Citation Numbers: 145 Misc. 2d 590
Judges: Mark
Filed Date: 11/1/1989
Status: Precedential
Modified Date: 2/5/2022
OPINION OF THE COURT
The defendant was charged with committing the crimes of grand larceny in the fourth degree and prostitution as the result of an incident in which he agreed to engage in sex with an undercover police officer for a fee and then stole United States currency from that officer. During the trial of this action the novel evidentiary issue arose as to whether the defendant’s confession, which was mostly inculpatory, but
At the time of his arrest the defendant gave the police a written statement, which was found to be valid after a pretrial hearing. Fortuitously for the defendant, the confession admitted all the elements of the crime of prostitution, a class B misdemeanor, but disclaimed any involvement in the crime of grand larceny in the fourth degree, a class E felony. In fact, the two-page statement virtually paralleled the People’s proof at trial, except that it contained the assertion "I asked him for a couple of dollars. He handed me some dollar bills”. There was no claim by the prosecutor that the defendant was so legally sophisticated that this phraseology was a deliberate attempt to avoid incrimination on the felony.
Apparently because the statement of the defendant only admitted the lesser crime, the prosecutor decided not to offer the writing into evidence. Upon the cross-examination of the police sergeant who interrogated the defendant, the defense counsel sought to elicit the defendant’s conversation with the officer. The defense strategy was obviously to present the denial of the more serious crime without the defendant testifying to the same. This evoked an objection from the prosecutor to the effect that the defendant’s confession, if introduced by him, would constitute inadmissible hearsay. After some deliberation the court ruled against the People.
Because of the novelty of this question, the reasons for such ruling are expressed herein.
Generally, all relevant evidence is admissible, unless to admit the evidence would violate some exclusionary rule (Richardson, Evidence §§ 5, 146 [Prince 10th ed]; People v Emick, 103 AD2d 643). The prohibition against hearsay is an exclusionary rule (Richardson, op. cit., §§200, 201; People v Settles, 46 NY2d 154). A confession is a direct acknowledgment of guilt made by a defendant in a criminal prosecution (Richardson, op. cit., § 540; People v Kingston, 8 NY2d 384), and it constitutes an exception to the hearsay rule (Richardson, op. cit., § 540; People v Caraballo, 135 Misc 2d 536).
However, a totally exculpatory statement denying guilt cannot be a confession (People v Kingston, supra), and is, instead, inadmissible hearsay (People v Cuevas, 138 AD2d 620;
Support for this pronouncement may be found by comparing a confession as an exception to the hearsay rule to a declaration against penal interest which is also an exception to the hearsay rule.
A declaration against penal interest is in the nature of a confession (see, People v Brensic, 70 NY2d 9 [a custodial confession of a nontestifying accomplice may be admitted as a declaration against penal interest against a defendant]), and in this analogous situation either side is allowed to proffer such evidence.
In People v Maerling (supra) witnesses were prepared to testify that an unavailable witness had stated to them that the defendant had admitted to her that he had shot the victim.
This example should demonstrate that neither side has a monoply on admissible evidence.
Any doubt as to the soundness of this theory is dispelled by People v Sostre (70 AD2d 40, affd 51 NY2d 958). There, the defendant’s attempt to rob the complainant was aborted when the complainant shot the defendant. Approximately five minutes later when a police officer arrived the defendant hollered that the complainant had “shot him for nothing”. Following a pretrial hearing the court ruled that the statement was voluntary and could be introduced into evidence by the prosecutor. However, the prosecution chose not to use the statement and moved successfully before the trial began to preclude it as hearsay.
Accordingly, the fact that the defense, rather than the prosecution, introduced the inculpatory/exculpatory statement of the defendant into evidence during the trial is without significance, since it was otherwise admissible.

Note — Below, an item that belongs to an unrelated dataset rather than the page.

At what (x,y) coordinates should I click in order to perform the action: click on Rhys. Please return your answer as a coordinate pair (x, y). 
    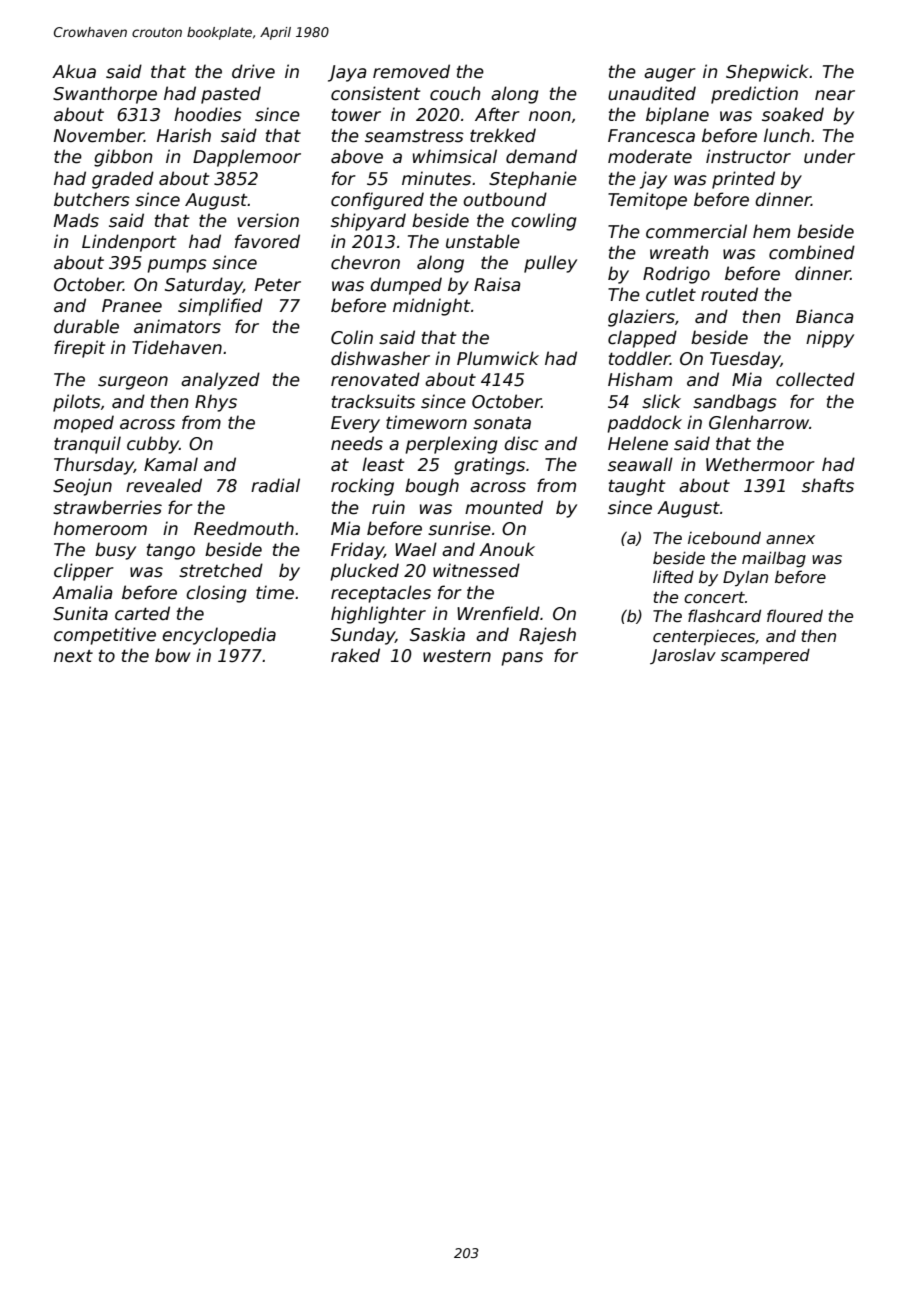
    Looking at the image, I should click on (216, 403).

. This issue is probably novel because in most instances the prosecutor would have introduced such a confession into evidence.

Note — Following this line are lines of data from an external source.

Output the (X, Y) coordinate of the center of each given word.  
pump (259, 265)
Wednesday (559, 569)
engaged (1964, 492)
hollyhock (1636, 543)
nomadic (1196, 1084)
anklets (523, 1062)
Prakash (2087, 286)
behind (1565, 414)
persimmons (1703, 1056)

. This statement of the unavailable witness was admitted as a declaration against penal interest because he had admitted that he had used the gun to perpetrate a robbery.
. See also People v Reynoso (73 NY2d 816) and People v Sostre (51 NY2d 958) which cases held that exculpatory statements under the circumstances were not admissible as "state of mind” or "excited utterance” exceptions to the hearsay rule, respectively.
. There is a suggestion in two early cases that the exculpatory part of the statement may be excluded if incredible (People ex rel. Perkins v Moss, 187 NY 410; People v Miller, 247 App Div 489).
. This assumes that the criteria enunciated in People v Thomas (68 NY2d 194) and cases cited therein, have been satisfied.
. This statement of the unavailable witness was ruled not to be a declaration against her penal interest because there was no admission that she was involved in the crime for which the defendant was charged.
. This is exactly the situation in this case except that the ruling as to admissibility was adverse to the People.